Polk County, North Carolina, population 20,000, is not the most obvious location for an event that will attract 1,000 athletes, 1,500 horses and tens of thousands of spectators—including quite a few billionaires—from more than 70 countries.

But Michael Stone, president of the World Equestrian Games Tryon 2018, thinks it’s the perfect spot. “We like to say it’s the middle of nowhere but the center of everything,” he said.

The biggest event on the equestrian world’s calendar, the World Equestrian Games will be staged at the Tryon International Equestrian Center, nestled in the foothills of the Blue Ridge Mountains in western North Carolina.

The event is held every four years and administered by Fédération Equestre Internationale (FEI), the sport’s international federation. The first games were hosted in Sweden in 1990, and all of the subsequent games except one—2010 in Lexington, Kentucky—have been held in Europe.

The 2018 games originally had been awarded to Bromont Olympic Equestrian Park in Quebec, Canada, but that site bowed out in 2016 because of financial difficulties. That’s when Tryon International Equestrian Center, founded just two years before, stepped onto the world stage and secured the bid.

The venue was created by an ownership group led by Mark Bellissimo, who also heads up the Palm Beach International Equestrian Center in Florida and the Colorado Horse Park outside Denver, among other horse-centered ventures.

The World Equestrian Games involves eight disciplines: jumping, dressage (a sort of ballet requiring precise movements by the horse), eventing (a three-day equine triathlon involving dressage, jumping and cross-country), driving (in which the horses pull carriages), endurance (a lengthy course over rough terrain), vaulting (gymnastics performed on a horse’s back) and reining (a sort of Western-style dressage that traces back to cattle-working skills). There is also a para-equestrian dressage competition for riders with disabilities.

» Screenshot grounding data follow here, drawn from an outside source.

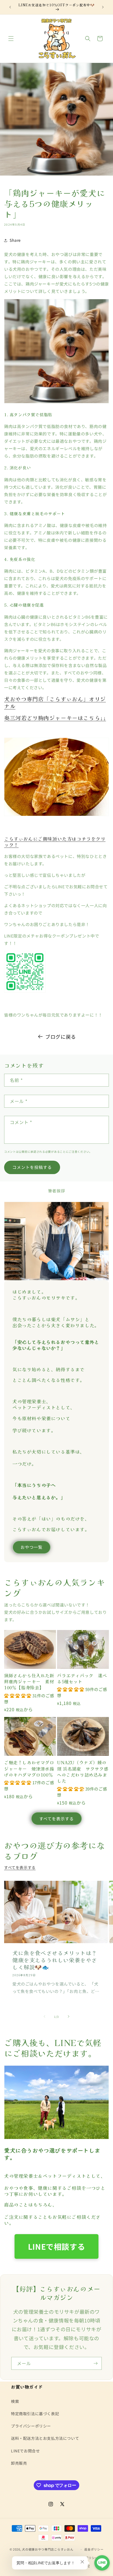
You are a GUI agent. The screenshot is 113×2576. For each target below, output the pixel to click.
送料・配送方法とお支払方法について (45, 2438)
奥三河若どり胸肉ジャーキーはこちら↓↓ (55, 718)
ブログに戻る (60, 1036)
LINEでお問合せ (25, 2450)
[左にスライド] (44, 2016)
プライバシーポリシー (31, 2426)
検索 (15, 2401)
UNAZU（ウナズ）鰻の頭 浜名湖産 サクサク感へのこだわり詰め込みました (82, 1771)
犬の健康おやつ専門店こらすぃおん (49, 2549)
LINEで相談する (56, 2246)
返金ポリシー (93, 2549)
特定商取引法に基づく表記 (35, 2413)
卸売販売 (19, 2463)
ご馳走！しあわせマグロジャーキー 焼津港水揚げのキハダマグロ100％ (29, 1768)
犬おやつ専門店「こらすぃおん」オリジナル (55, 702)
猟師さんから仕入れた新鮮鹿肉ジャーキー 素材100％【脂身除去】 (29, 1681)
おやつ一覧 (32, 1547)
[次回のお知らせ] (103, 7)
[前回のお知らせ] (10, 7)
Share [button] (15, 240)
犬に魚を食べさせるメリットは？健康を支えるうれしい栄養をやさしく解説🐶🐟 (54, 1959)
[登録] (95, 2363)
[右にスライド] (69, 2016)
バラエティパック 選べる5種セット (82, 1678)
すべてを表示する (56, 1818)
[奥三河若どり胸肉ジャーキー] (56, 815)
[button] (11, 39)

All those competitions require a wide range of facilities. “We’ve moved mountains and mountains of dirt” in the two years since winning the bid, Stone said.

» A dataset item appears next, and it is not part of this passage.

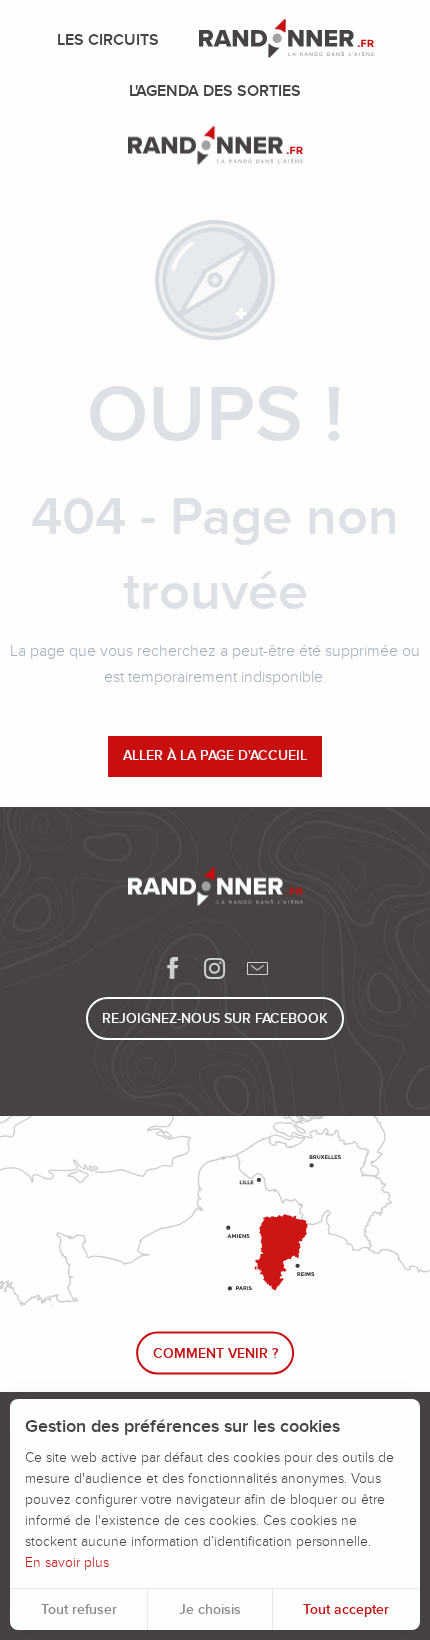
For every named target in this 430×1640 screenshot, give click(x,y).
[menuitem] (112, 40)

Most of the core horse sports venues were already in place, but Tryon added broadcast infrastructure, quarantine barns, catering facilities, temporary stands and much more. Crews leveled a vast field to create a new driving competition venue, which will become polo grounds after the games.

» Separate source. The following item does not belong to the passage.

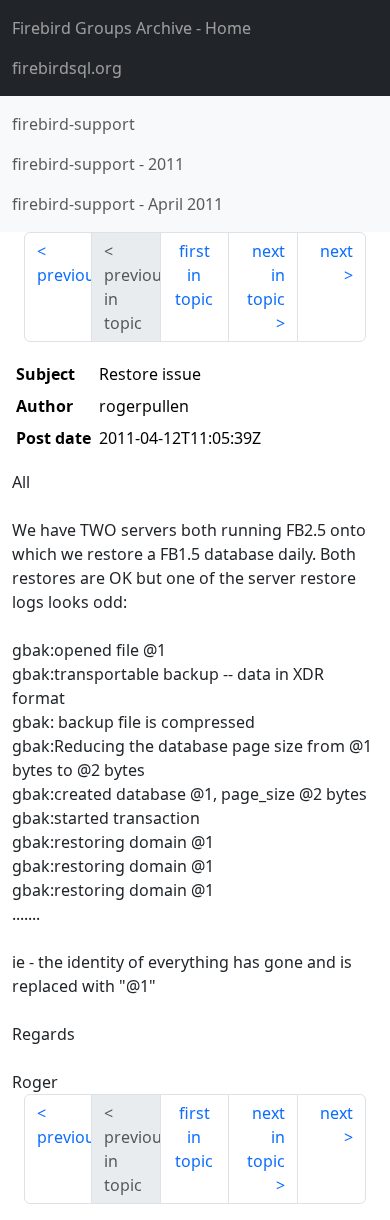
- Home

The 1,600-acre site also includes restaurants, shops, about 100 rooms of lodging and a golf course. Future expansion plans include a luxury hotel, condos and apartments and retail.

For the World Equestrian Games, however, the biggest logistical hurdle has been finding a place to sleep for all the athletes, support staff officials and visitors. Organizers expect a total of 500,000 spectators over the 13-day event, with 40,000–50,000 in attendance daily.

Although Polk County has only a couple hundred hotel rooms available, it is 50 miles from Asheville and 75 from Charlotte. Over the state line in South Carolina, Spartanburg is 40 miles away, while Greenville lies another 30 miles down I-85. Those cities have plenty of rooms for all. “It’s sort of like a Rubik’s cube fitting everybody in, because no one hotel can fit everybody,” Stone said.

Chris Jennings, executive vice-president of the Spartanburg CVB, said that as of late July hotels in his city had already contracted for 6,000 room nights, with especially heavy demand at the city’s more upscale properties, including the Marriott and the AC Hotel.

The horses arriving from overseas—a vast logistical challenge in itself—will land at Greenville–Spartanburg International Airport, while the smaller Spartanburg Downtown Memorial Airport will welcome the many visitors who arrive on private jets. “This is the billionaire’s club,” Jennings said of the equestrian visitors.

Guests, however, will arrive with bank accounts of all sizes. “It’s not a situation where everyone is looking for helicopter pads,” said David Montgomery, vice-president of sales at VisitGreenvilleSC. “There are people who are handling the horses, trainers, journalists and just casual fans who are equine enthusiasts.”

Those visitors have created heavy demand for hotels at every price point, as well as for private-home rentals through VRBO and Airbnb. And the ticket pricing, Montgomery pointed out, makes games available to “a broad demographic and not just the very affluent.”

Tickets start at $20 for certain single events, while a pass for the entire games costs $1,380. As of late July, several events had sold out, and “we expect the entire place to be sold out,” Stone said.

Organizers project more than $400 million in economic impact for the region.

In addition to the fans on site, the remote audience will be sizable as well: About 350 million people worldwide watched broadcasts of the 2014 games.

Jennings points out that Spartanburg, which is home to the largest BMW plant in the world, is no stranger to visitors from around the globe. “We’re a pretty international community already,” he said, and equestrian fans will notice that and come back for future visits. “I think it’s going to be a boon for the whole Carolina foothills area.”